9. A language model (intermediate model) for receiving an utterance to which an arbitrary syllable string is added immediately before all of the first half substrings of all of the candidate words, and in each of the frames, all of the intermediate models and the A device for calculating the likelihood obtained by performing pattern matching of the feature amount, and calculating the maximum likelihood of all the intermediate models of the candidate word (intermediate likelihood), wherein the intermediate likelihood is within the detection interval and Thereafter, the output is suspended only when there is a candidate word (alternative candidate word) which has reached a predetermined constant value (preliminary threshold value) in all frames within a predetermined time period. 4. An output at the first time when a predetermined condition (output condition) is satisfied.
Or the voice recognition device according to 4.

10. The output condition is that, in the frame after a predetermined time has elapsed since the apparatus was started, there is no conflict candidate word that has become the optimum word since the detection time. Item 10. The speech recognition device according to item 7, 8 or 9.

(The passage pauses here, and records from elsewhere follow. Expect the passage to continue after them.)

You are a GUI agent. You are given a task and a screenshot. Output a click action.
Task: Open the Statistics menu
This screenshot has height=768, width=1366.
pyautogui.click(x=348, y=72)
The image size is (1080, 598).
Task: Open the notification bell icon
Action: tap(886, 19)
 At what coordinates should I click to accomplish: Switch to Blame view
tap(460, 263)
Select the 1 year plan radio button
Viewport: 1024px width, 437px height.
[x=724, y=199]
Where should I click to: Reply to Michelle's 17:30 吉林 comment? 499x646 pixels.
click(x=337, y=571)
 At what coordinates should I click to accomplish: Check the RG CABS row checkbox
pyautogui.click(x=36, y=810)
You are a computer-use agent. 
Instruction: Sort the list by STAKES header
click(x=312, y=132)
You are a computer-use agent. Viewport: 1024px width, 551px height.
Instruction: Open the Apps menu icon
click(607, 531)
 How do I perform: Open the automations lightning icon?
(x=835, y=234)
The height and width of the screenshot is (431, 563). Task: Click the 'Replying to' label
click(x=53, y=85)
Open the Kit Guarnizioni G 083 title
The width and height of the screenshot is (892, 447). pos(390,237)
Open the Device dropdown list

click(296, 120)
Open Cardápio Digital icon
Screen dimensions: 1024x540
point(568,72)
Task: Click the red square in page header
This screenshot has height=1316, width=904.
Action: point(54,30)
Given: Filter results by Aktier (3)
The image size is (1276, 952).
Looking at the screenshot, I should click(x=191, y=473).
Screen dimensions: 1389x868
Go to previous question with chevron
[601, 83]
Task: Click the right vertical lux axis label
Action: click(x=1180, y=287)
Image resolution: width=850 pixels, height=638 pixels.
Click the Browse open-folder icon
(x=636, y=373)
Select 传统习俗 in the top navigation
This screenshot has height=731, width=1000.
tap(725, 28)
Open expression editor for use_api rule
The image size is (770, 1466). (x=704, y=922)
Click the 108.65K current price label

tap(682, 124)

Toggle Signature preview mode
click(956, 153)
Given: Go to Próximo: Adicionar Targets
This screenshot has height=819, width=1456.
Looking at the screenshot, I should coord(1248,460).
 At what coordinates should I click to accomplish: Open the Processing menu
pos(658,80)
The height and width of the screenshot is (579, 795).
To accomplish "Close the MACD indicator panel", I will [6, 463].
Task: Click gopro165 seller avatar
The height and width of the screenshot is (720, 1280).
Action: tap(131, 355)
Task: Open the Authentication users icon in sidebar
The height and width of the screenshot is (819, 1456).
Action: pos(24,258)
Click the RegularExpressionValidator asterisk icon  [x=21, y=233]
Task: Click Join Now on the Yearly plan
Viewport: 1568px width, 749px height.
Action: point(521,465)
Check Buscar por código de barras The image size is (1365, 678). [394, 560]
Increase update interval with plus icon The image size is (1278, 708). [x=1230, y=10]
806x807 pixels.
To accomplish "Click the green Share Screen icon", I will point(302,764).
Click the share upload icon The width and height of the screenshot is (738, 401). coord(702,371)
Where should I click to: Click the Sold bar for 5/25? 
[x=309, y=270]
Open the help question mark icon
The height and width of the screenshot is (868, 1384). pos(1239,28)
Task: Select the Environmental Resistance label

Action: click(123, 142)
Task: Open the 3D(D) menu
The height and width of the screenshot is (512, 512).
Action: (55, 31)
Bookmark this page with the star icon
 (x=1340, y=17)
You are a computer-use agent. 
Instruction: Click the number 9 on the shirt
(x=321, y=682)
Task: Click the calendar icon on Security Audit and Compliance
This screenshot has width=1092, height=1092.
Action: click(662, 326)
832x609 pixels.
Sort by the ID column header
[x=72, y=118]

11. An apparatus according to claim 6, further comprising: an input device for receiving an external input, wherein the output condition is that a signal from the input device is supplied after the detection time. The speech recognition device according to the above.

12. The apparatus according to claim 1, wherein said input device is a voice detection device for determining a range of a voice section, and said output condition is that a signal of a voice section end from said voice detection device is given. The speech recognition device according to claim 11.

13. The output condition is that, in the frame for which a predetermined time has elapsed after the detection time, there is no conflict candidate word that has become the optimum word since the detection time. The speech recognition device according to 7, 8, or 9.

14. After the detection time, the intermediate likelihoods of all of the alternative candidate words once respectively fall below the preliminary threshold value, and the relevant candidate word has not become the optimum word even once from the detection time. 10. The speech recognition device according to claim 7, wherein the output condition is set as the output condition.

15. In a certain frame after the detection time, the halfway likelihood of all of the alternative candidate words is lower than the preliminary threshold value, and the relevant alternative candidate word becomes the optimum word at least once from the detection time. 10. The speech recognition apparatus according to claim 7, wherein the output condition is that no voice recognition is performed.

16. In a certain frame after the detection time, the intermediate likelihood of all other candidate words is lower than the preliminary threshold value, and the other candidate word is at least once the optimal word. 10. The speech recognition device according to claim 7, wherein the output condition is that the condition is not satisfied.

17. An output condition in which any one of a plurality of output conditions selected in advance from among the output conditions according to claim 10, 11, 12, 13, 14, or 15 is satisfied. The speech recognition device according to claim 7, 8 or 9, wherein

18. The method of claim 10, 11, 12, 13, 14,
10. The speech recognition apparatus according to claim 7, wherein the output condition is that all of a plurality of output conditions selected in advance from among the output conditions in 15 or 16 are satisfied.